Wrapping up – a complete example

So far, we have covered a lot of information at a cursory level.

To make it more clear, let's have a look at what happens to a concrete change as it propagates through the systems, using an example:

  • The development team has been given the responsibility to develop a change to the organization's system. The change revolves around adding new roles to the authentication system. This seemingly simple task is hard in reality because many different systems will be affected by the change.
  • To make life easier, it is decided that the change will be broken down into several smaller changes, which will be tested independently and mostly automatically by automated regression tests.
  • The first change, the addition of a new role to the authentication system, is developed locally on developer machines and given best-effort local testing. To really know if it works, the developer needs access to systems not available in his or her local environment; in this case, an LDAP server containing user information and roles.
  • If test-driven development is used, a failing test is written even before any actual code is written. After the failing test is written, new code that makes the test pass is written.
  • The developer checks in the change to the organization's revision control system, a Git repository.
  • The build server picks up the change and initiates the build process.
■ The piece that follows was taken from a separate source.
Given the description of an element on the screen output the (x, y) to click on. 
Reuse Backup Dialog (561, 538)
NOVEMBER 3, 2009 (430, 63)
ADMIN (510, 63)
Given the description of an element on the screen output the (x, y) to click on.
After unit testing, the change is deemed fit enough to be deployed to the binary repository, which is a Nexus installation.
  • The configuration management system, Puppet, notices that there is a new version of the authentication component available. The integration test server is described as requiring the latest version to be installed, so Puppet goes ahead and installs the new component.
  • The installation of the new component now triggers automated regression tests. When these have been finished successfully, manual tests by the quality assurance team commence.
  • The quality assurance team gives the change its seal of approval. The change moves on to the staging server, where final acceptance testing commences.
  • After the acceptance test phase is completed, the staging server is swapped into production, and the production server becomes the new staging server. This last step is managed by the organization's load-balancing server.

The process is then repeated as needed. As you can see, there is a lot going on!

Identifying bottlenecks

As is apparent from the previous example, there is a lot going on for any change that propagates through the pipeline from development to production. It is important for this process to be efficient.

As with all Agile work, keep track of what you are doing, and try to identify problem areas.

When everything is working as it should, a commit to the code repository should result in the change being deployed to integration test servers within a 15-minute time span.

When things are not working well, a deploy can take days of unexpected hassles. Here are some possible causes:

  • Database schema changes.
  • Test data doesn't match expectations.
  • Deploys are person dependent, and the person wasn't available.
  • There is unnecessary red tape associated with propagating changes.
  • Your changes aren't small and therefore require a lot of work to deploy safely. This might be because your architecture is basically a monolith.

We will examine these challenges further in the chapters ahead.

Summary

In this chapter, we delved further into the different types of systems and processes you normally work with when doing DevOps work. We gained a deeper, detailed understanding of the Continuous Delivery process, which is at the core of DevOps.

Next, we will look into how the DevOps mindset affects software architecture in order to help us achieve faster and more precise deliveries.